No mysterious allusions, no dark presentiments. He is far too sure of his fate. Some fine dramatic death, all over in a flash? No chance. His destiny is very different, and far worse. This futile slavish job of his, condemned to trail the length and breadth of his ungrateful land  - dusty, disjointed Italy - with no power and no responsibilities and yet pursued everywhere by papers and couriers, as though it all depended on him, as though he could alter a thing.

Morselli, who wrote an entire allohistorical novel about World War I, toys here with history on a smaller scale, inventing an episode missing from the actual accounts of Umberto’s reign: the king, on a whim, trades his mountains of paper for the mountains of Switzerland, and goes off on a secret escapade.

Adopting the pseudonym Count Filiberto di Moriana and taking along a small coterie of trusted advisors, Umberto decamps to the Hotel Adler in Groeschenen. The sale of one of the King’s landholdings to Frau Von Goltz of nearby Wassen,  aunt to a member of the King’s entourage, will serve as partial excuse for his presence. “Hunting,” whereabouts unknown, will serve as partial excuse for his absence.

As the King prepares his adventure, a breeze of independence wafts through his life: “All these preliminaries, every one of these preparations and precautions, was his doing and his alone – the King’s. Unaccustomed to such freedom of action, to exercising such ingenuity, he felt an inordinate pride in his achievement.” On the train ride over, the heady inexperience of such liberty makes him nearly ill, but, arriving and settling in, he senses an invigorating delight in being able to behave like a normal person:

Handing over your money, pocketing the change, behaving like other people do so enviably every day…He bought stamps, and postcards which he would never send, chocolate he would never eat because it was against doctor’s orders, a half-bottle of Kirsch which he presented to Mancuso, exactly like a real-life tourist who has to count every Swiss franc he spends.

The next day, walking alone in the alpine countryside, he stumbles upon Frau Von Goltz’s home and is invited in, causing the King to muse retrospectively, as though expressing the underlying theme from the many fables of royalty mingling secretly in society, “I discovered life.”

***

A “simple story with no special significance” - yet problems arise.
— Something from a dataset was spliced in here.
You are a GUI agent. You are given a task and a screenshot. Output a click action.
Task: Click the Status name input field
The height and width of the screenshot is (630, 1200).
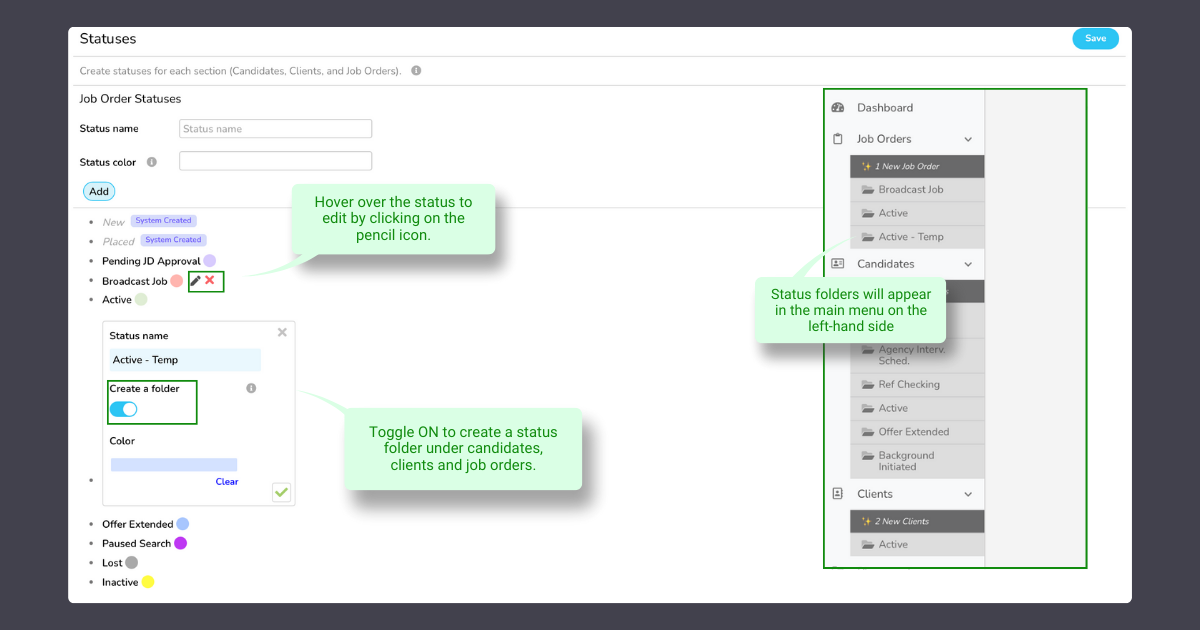(275, 129)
As the reader can anticipate, the perils for a monarch of traveling incognito are legion, particularly in Switzerland, “the spies’ paradise.” These complications – among others a hitch in the land sale, the threat of an ostentatious visit by the German Kaiser, indiscreet dalliances, an inquisitive vacationing journalist – crowd in to give the story new tensions and accentuate the fragile glory of the King’s caprice. But balancing these tensions - and one of Divertimento 1889’s great attractions - is the way Morselli colors in its simple outlines with rich and often humorous glimpses of the Belle Époque. Digressions on the “impeccable Helvetian efficiency” of Swiss railroads, for example, convey the era’s infatuation with novelty and technology:

For then travel by train was a thrill which the railways companies fostered by devising ingenious circuitous routes, spectacular ascents and descents and contortions, fruit of a technology full of fantasy which, like the opera-house, prized set design and trompe-l’oeil effects purely for their own sakes.
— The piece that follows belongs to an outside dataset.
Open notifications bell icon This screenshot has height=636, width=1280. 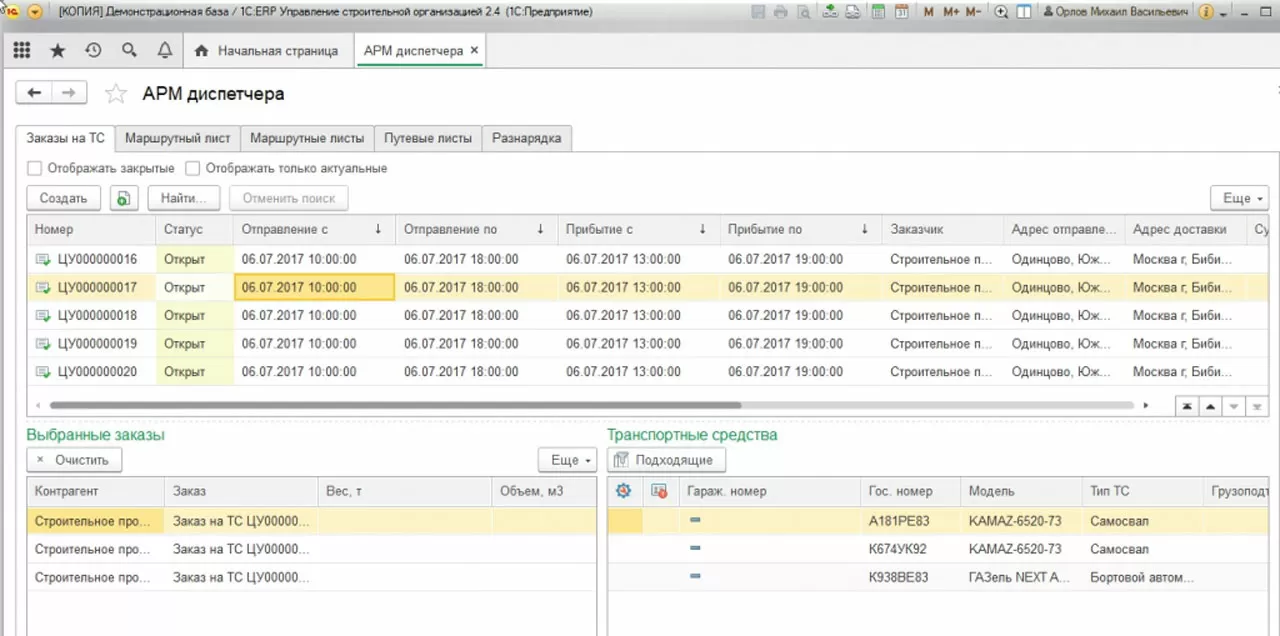[x=165, y=50]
Similar asides illuminate other aspects of Belle Époque life, such as the interiors of grand hotels; the period patterns and colors and textures of materials; vintages of great champagnes and marks of fine cigars; the splendid and imposing beauty of the Alps and the haplessness of foreign tourists who visit them:

A variety of spectacles was available to the village’s summer guests. There was the to-ing and fro-ing of the more dauntless among them, Anglo-Saxon for the most part, setting off to scale the glaciers with a tinkling arsenal of crampons, ice-picks, and Alpenstocks, amid a picturesque retinue of guides and muleteers and porters, and as like as not returning with broken bones and half frozen to death.

Morselli turns a similarly unsparing, winking eye on Italy itself:

The French (or French-Swiss, or Belgians) were bandying impressions of Italy. They had been struck by the sheer scale of everything in Italy. The variety of police forces (three of them, rivals yet not competitors, even four according to some calculations), the number of killings (Italians murder each other without cease, and preferably without motive), the hordes of unemployed day-laborers in village squares, the immense and unremitting uproar thanks to which the foreign visitor in Florence, in Genoa, in Milan, might just as well not waste his time trying to grab any sleep, day or night. The prodigious quantity of litter and empty bottles enhancing the natural beauty of the landscape, on the beaches, in the fields, all over the hills. Further peculiarities: if a train arrives at a station less than twenty minutes behind schedule; if a letter reaches its destination within three days of being posted, all who are party to the miracle cross themselves ‘just like we do when a calf is born with two heads’.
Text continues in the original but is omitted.